-- SOURCE MATERIAL follows --

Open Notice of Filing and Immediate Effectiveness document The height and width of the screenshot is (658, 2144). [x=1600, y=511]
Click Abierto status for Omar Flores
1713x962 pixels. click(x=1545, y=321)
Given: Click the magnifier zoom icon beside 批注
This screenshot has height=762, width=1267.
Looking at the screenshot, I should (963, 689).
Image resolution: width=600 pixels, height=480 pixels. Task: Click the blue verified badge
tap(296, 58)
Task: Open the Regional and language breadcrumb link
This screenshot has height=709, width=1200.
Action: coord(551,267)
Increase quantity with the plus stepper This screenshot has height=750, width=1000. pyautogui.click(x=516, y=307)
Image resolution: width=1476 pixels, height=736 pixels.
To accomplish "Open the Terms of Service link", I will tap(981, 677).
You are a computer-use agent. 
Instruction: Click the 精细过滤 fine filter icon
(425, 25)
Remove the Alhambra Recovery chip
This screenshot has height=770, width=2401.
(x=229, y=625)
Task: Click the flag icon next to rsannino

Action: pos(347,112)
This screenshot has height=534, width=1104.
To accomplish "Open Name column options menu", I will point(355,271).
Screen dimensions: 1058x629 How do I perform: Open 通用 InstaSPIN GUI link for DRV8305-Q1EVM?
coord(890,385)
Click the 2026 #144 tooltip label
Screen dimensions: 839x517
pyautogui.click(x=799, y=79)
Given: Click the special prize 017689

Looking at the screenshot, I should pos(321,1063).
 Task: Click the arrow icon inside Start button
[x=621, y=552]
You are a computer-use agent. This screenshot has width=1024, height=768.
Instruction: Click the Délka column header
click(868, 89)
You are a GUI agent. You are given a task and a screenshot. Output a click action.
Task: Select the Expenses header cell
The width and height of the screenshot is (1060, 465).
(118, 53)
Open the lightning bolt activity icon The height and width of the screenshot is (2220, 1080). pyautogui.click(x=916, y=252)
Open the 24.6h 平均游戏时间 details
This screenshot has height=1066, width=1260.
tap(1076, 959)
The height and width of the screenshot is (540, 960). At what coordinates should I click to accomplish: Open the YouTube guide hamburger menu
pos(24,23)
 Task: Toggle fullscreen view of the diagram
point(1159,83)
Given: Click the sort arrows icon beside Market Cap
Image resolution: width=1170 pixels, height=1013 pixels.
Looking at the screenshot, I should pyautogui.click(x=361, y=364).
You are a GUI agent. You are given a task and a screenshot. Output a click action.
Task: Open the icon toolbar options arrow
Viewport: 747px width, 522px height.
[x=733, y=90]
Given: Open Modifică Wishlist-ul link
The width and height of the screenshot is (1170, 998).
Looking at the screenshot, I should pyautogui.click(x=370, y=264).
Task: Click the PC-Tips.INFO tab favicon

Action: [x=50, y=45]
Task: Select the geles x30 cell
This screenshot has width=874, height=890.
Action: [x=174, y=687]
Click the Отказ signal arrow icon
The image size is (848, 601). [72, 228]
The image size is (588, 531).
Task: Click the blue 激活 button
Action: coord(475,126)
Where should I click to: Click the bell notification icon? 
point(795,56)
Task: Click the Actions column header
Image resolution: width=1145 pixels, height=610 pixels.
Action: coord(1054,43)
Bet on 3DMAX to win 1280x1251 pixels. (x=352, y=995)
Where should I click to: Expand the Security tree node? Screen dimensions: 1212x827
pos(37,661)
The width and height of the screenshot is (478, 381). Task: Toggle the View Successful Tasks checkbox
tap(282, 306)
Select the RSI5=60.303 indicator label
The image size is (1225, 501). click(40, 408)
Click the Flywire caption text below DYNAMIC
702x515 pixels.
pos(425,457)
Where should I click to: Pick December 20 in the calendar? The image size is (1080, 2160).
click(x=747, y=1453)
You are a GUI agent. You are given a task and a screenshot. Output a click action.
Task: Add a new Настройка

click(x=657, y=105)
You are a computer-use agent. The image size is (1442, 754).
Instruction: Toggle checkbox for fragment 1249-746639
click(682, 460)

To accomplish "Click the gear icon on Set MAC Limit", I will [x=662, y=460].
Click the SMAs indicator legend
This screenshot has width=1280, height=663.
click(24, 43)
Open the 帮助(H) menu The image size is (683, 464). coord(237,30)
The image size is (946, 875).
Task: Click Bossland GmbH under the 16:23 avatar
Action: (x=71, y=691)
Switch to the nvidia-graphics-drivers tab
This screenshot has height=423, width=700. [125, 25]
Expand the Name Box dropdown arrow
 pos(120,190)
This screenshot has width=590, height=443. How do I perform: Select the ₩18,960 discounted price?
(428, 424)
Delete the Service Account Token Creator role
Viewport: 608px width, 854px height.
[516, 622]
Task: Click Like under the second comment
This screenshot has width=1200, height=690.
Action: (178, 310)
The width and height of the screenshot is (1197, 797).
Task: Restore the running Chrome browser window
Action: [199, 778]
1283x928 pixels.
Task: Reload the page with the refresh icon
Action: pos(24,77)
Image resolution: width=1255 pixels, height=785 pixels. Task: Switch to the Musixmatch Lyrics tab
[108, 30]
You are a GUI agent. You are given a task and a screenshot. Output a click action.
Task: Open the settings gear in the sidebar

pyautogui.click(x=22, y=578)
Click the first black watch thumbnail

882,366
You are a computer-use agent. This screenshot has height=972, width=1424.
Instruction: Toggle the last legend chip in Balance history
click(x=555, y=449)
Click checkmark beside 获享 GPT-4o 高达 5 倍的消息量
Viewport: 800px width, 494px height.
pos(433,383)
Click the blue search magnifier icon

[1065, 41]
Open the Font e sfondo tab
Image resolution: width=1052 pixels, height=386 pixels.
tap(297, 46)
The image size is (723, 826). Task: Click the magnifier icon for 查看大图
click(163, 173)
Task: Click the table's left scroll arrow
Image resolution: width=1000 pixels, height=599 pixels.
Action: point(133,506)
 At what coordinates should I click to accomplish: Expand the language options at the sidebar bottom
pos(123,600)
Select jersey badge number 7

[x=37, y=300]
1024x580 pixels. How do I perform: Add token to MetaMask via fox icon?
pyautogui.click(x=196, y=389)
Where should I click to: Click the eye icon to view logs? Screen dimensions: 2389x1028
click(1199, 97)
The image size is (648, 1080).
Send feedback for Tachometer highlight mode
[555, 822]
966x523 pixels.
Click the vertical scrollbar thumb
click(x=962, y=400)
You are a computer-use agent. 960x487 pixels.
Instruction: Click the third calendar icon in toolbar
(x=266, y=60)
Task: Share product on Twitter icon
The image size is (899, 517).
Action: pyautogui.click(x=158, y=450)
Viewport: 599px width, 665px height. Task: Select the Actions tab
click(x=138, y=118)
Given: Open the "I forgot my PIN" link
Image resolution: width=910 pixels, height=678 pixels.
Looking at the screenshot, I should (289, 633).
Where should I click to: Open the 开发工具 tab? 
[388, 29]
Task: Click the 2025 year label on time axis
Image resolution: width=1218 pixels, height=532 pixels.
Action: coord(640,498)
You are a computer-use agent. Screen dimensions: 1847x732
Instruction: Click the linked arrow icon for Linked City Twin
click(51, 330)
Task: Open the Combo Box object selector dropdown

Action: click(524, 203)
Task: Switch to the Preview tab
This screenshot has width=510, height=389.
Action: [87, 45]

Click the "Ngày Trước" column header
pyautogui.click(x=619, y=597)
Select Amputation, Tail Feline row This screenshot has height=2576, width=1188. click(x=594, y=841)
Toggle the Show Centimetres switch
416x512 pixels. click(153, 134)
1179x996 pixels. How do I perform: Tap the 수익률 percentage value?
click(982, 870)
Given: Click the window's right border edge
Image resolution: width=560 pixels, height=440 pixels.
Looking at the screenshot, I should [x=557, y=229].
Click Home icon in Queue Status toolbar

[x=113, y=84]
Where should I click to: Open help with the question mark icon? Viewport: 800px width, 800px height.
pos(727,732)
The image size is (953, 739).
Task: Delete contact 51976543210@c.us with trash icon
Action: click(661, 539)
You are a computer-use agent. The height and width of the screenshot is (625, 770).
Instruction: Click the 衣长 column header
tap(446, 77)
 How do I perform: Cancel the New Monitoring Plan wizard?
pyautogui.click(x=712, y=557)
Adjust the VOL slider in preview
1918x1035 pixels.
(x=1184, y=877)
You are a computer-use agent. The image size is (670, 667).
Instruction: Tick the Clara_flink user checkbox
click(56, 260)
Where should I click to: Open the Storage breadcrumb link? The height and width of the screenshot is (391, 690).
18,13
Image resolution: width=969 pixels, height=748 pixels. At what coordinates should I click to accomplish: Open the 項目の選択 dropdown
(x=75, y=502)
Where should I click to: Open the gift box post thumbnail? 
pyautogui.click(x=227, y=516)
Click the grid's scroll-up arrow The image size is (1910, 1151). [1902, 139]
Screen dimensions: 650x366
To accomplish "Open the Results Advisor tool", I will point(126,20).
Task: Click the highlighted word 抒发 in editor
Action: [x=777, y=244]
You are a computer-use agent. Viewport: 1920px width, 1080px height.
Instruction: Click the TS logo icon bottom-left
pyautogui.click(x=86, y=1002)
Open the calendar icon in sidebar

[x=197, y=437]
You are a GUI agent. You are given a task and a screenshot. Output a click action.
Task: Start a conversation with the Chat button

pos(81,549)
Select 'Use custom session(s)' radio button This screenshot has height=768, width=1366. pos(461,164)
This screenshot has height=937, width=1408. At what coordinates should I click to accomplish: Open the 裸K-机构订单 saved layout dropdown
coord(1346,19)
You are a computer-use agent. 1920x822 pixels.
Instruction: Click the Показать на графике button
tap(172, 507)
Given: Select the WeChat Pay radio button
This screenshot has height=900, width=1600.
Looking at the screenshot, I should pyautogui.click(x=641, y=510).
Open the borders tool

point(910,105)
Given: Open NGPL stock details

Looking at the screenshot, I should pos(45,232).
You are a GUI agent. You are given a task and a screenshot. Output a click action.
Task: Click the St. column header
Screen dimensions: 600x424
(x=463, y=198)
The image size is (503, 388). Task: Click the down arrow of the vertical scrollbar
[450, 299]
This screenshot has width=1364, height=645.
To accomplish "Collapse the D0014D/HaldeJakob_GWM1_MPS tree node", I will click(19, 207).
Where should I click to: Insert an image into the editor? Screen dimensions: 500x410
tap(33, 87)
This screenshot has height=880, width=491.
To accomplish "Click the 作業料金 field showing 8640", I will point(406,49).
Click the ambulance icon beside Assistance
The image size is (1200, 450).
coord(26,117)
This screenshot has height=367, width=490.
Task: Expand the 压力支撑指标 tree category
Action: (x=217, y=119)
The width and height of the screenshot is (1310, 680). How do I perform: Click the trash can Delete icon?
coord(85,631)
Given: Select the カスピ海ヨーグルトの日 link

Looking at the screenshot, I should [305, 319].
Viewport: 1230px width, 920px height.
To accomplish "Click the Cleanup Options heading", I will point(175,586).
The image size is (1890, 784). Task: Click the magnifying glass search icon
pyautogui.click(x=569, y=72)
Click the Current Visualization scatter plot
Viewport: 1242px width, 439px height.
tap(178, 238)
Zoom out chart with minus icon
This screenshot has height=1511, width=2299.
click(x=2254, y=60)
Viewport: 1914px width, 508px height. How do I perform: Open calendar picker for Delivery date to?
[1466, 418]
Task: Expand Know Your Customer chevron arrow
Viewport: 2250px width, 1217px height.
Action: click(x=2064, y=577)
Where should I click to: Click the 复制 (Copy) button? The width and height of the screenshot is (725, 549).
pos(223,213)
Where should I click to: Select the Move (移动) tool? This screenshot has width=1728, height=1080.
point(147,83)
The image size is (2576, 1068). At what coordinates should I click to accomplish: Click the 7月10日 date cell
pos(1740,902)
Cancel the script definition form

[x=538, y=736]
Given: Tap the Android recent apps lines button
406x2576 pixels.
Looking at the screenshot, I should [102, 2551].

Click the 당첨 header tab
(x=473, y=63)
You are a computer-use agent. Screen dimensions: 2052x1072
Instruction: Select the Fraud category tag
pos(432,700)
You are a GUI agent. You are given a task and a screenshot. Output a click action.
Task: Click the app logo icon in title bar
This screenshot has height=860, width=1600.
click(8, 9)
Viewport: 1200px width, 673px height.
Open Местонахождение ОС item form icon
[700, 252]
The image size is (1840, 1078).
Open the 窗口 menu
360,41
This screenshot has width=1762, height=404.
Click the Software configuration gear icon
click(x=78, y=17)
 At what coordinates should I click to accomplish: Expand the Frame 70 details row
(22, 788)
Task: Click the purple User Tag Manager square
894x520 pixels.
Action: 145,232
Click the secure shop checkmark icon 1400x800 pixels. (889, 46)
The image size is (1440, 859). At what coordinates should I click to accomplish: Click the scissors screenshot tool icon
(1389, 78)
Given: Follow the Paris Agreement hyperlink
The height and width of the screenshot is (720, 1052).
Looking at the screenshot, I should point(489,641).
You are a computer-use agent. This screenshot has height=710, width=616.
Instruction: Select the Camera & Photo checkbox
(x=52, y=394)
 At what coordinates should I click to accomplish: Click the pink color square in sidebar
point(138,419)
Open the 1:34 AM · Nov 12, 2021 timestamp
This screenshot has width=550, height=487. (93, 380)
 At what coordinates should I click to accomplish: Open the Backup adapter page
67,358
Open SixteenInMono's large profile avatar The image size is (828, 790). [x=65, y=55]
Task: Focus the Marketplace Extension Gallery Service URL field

-- SOURCE MATERIAL concluded --

> **WHAT YOU NEED TO DO**
Go through the records and copy each line with "Service" in it.

> **TASK RESULT**
To accomplish "Open the Terms of Service link", I will tap(981, 677).
Delete the Service Account Token Creator role
Task: Focus the Marketplace Extension Gallery Service URL field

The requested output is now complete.